__BRIEF__: Please find how many lines of the data contain the string "Viewport", and respond with that number only.

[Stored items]
──────

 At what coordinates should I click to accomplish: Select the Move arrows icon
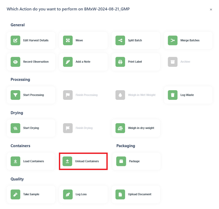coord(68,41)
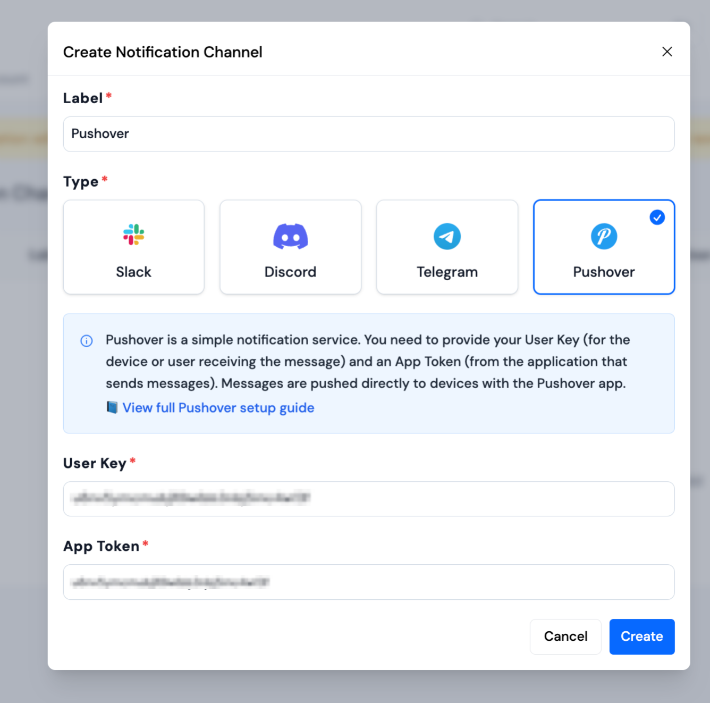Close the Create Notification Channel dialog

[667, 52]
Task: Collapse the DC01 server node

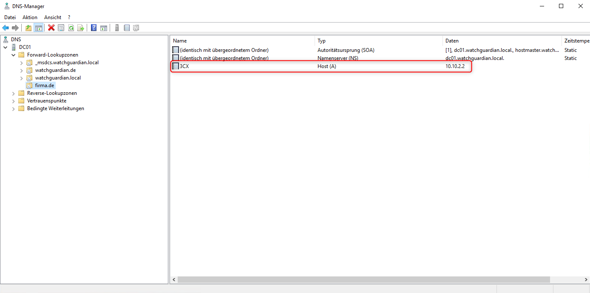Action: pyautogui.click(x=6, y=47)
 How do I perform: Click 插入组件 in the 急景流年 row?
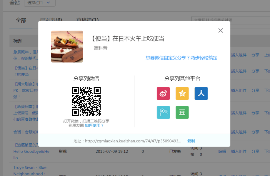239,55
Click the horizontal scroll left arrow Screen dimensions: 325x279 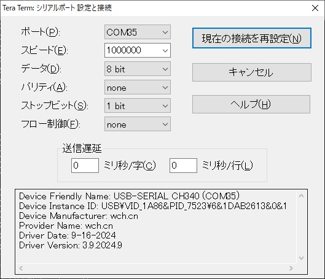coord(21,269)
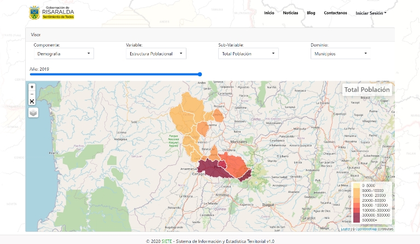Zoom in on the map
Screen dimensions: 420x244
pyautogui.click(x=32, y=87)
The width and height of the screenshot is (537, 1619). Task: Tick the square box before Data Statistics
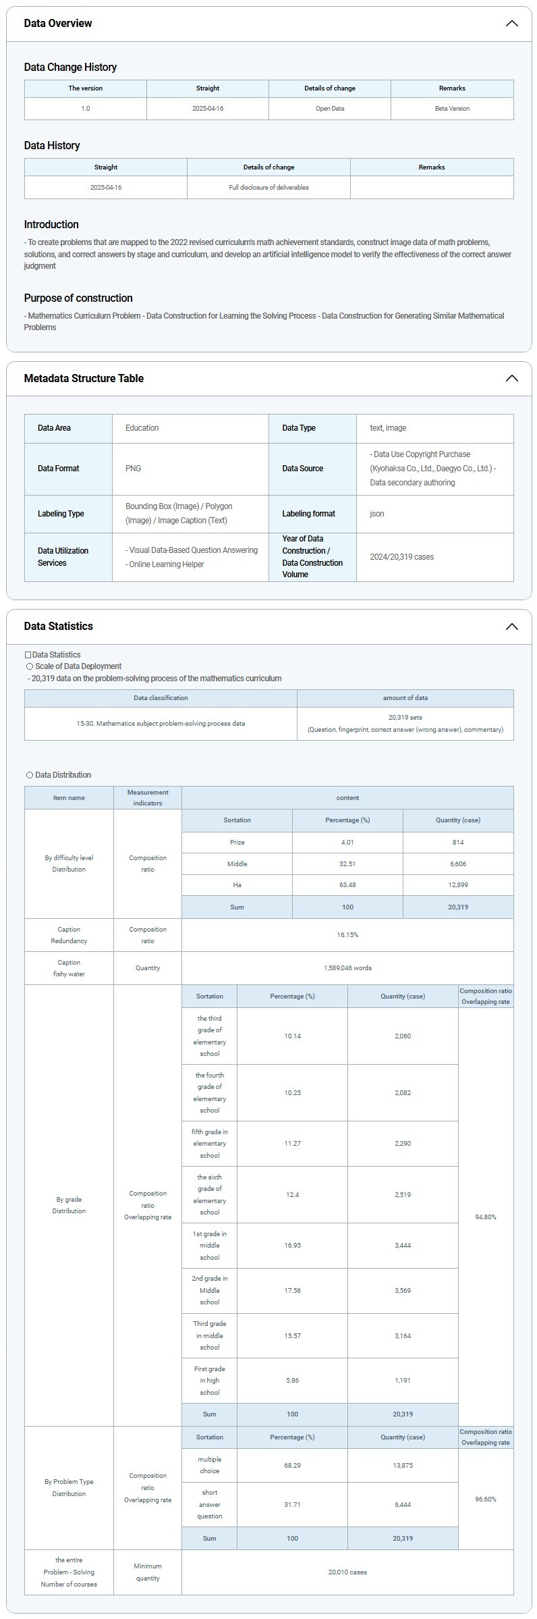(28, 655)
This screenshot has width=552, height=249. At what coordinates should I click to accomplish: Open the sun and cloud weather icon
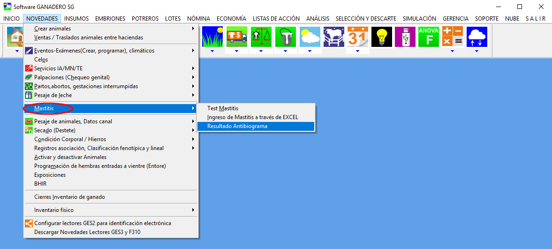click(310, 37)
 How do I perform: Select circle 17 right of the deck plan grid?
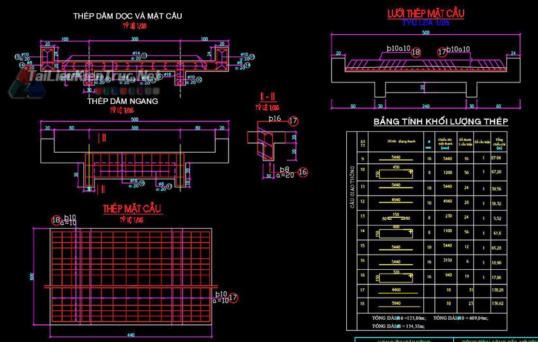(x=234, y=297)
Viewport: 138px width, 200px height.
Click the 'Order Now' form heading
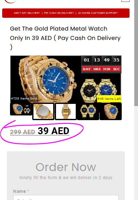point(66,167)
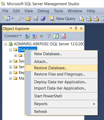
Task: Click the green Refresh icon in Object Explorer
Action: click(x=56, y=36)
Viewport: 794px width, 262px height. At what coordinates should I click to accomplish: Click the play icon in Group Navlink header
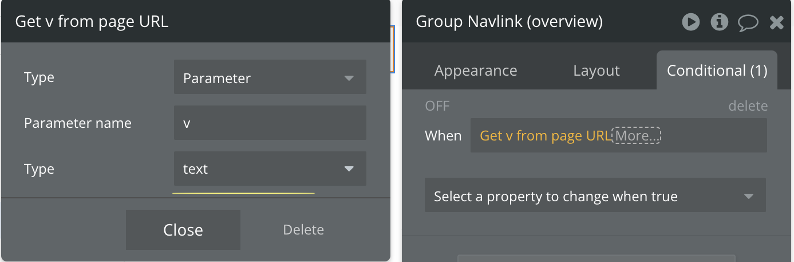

──────

__SOLUTION FOR THIS TASK__: 2